« L’Ecole du Scandale »
« Personne ne peut atteindre tout à fait à la vulgarité des gens super raffinés. »
(Mark Twain)
En 1951, dans la revue Caliban, Camus jugeait sévèrement les journalistes et les intellectuels, professionnels du « scandale et de la délation ». Il évoquait avec douleur la trahison des élites responsables de la mort des sociétés. Cette mort, due à la bêtise et à la vulgarité de ceux qui s’arrogent le droit d’imposer un pouvoir qui n’est que celui délégué par d’autres et qui sont confortés dans leurs actions par une presse composée de « journalistes policiers ». C’est vers une sorte d’esclavage, de servitude qu’une « presse déshonorée » conduit la société.

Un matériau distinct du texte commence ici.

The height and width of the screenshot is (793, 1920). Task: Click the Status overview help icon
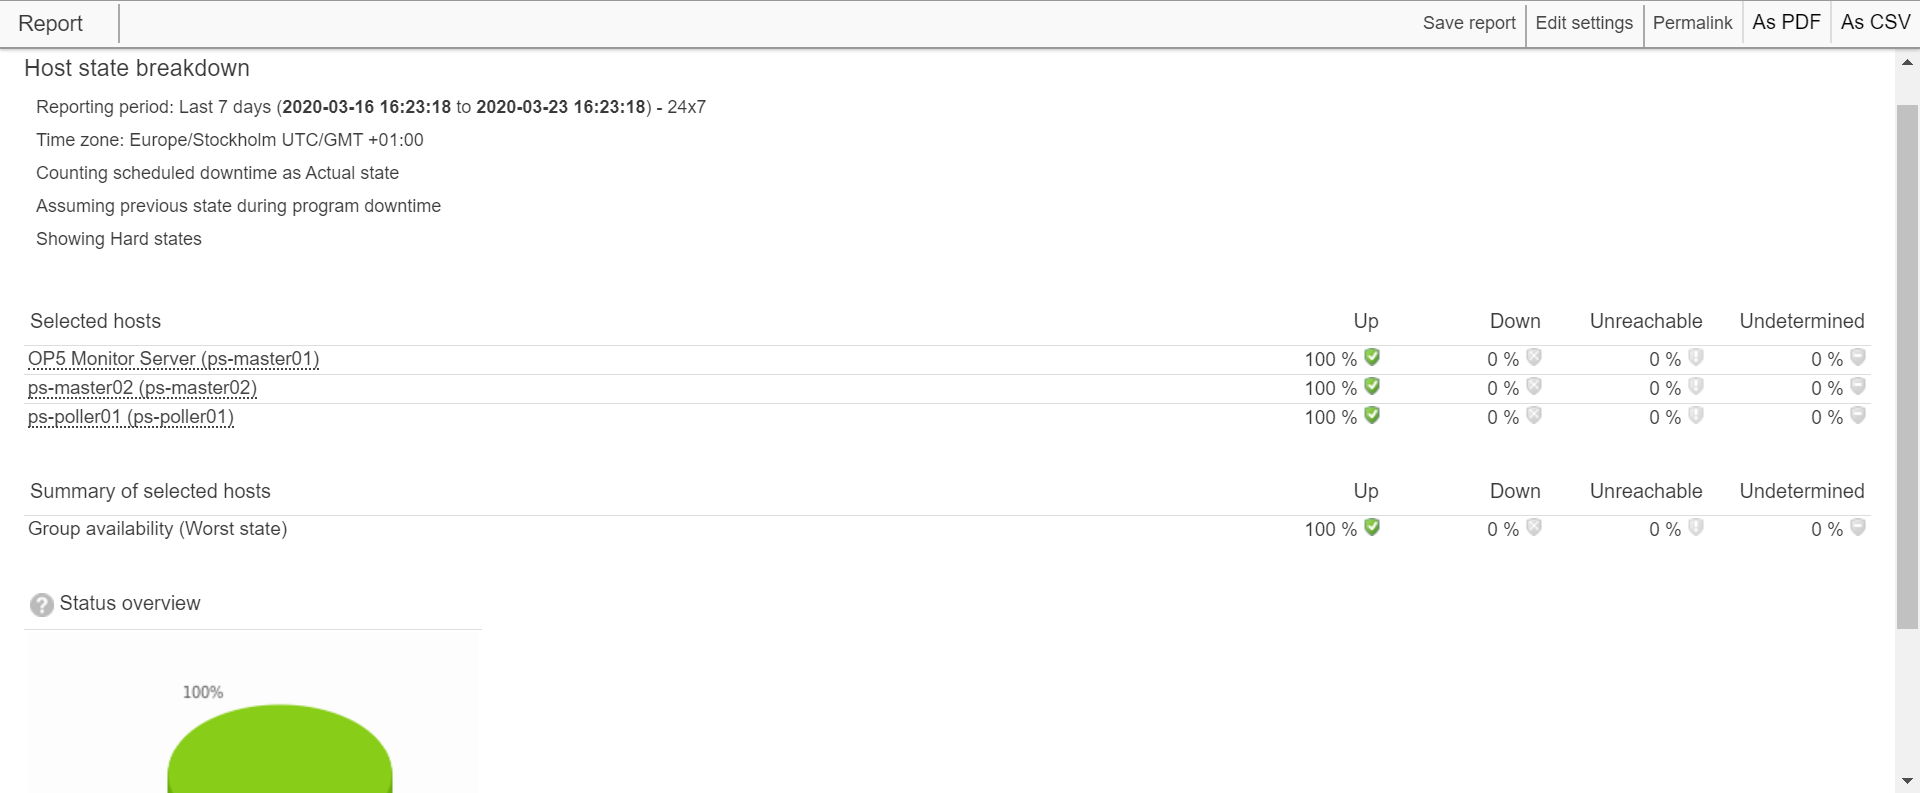coord(42,605)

Quant aux « élites » dont parle Camus, elles montrent, en mai 2011, leur capacité à remporter la victoire dans le grand concours du « scandale et de la délation ». Un propriétaire du journal « Le Monde » traite d’ « immonde » un article de son journal, sous prétexte qu’il contient une critique d’un ancien président de la république, ami dudit propriétaire. Et il ajoute : « Payer sans avoir de pouvoir est une drôle de formule… ». Son acolyte, également actionnaire du même journal déclare que lorsqu’un journal « l’emmerde » (sic), il en achète une part. Enfin, toujours en ce joli mois de mai, l’ancien président du Conseil de surveillance du même journal (de référence) et qui « conseille » l’actuel président de la république, s’en prend à un député, auteur d’une brochure critique à l’endroit de l’Europe et de la mondialisation, il qualifie les propos de l’auteur de « débilités » et le classe dans la catégorie des « connards anti européens » (sic). Enfin, pour ne pas être en reste en matière de délation, un philosophe, ancien ministre de l’éducation, dénonce, sur une chaîne de télévision, les débauches d’un de ses prédécesseurs, ministre également, tout en dissimulant son nom et celui de son informateur, lui aussi « au sommet de l’Etat ».
On voit qu’aucune des conclusions de Camus sur ce qu’est la presse et ce que sont les «élites », journalistes, écrivains ou philosophes, sur ce que sont devenus les média massifiés, uniformisés, concentrés et exprimant indistinctement la bêtise, le scandale et la délation n’est à modifier.
Les journalistes de 2011 sont toujours prêts à toutes les compromissions pour l’argent ou la notoriété. Ils sont au-delà même de la notion de compromision puisqu’ils sont les serviteurs des puissantes, des « conquérants », disait Camus, dans le journal « La Gauche » 20.12.1948. Le conquérant nie l’existence de « l’autre ». Ce qu’il cherche, « ce n’est pas l’unité qui est avant tout l’harmonie des contraires, c’est la totalité qui est l’écrasement des différences… ».
Cette vision pessimiste de Camus, craignant une forme de renoncement, d’abandon, de soumission à un maître, venait en contre point à son appétit pour le combat pour la justice et l’autonomie, la force, la personnalité de l’individu. Pour lui, « la révolte, c’est la vie ».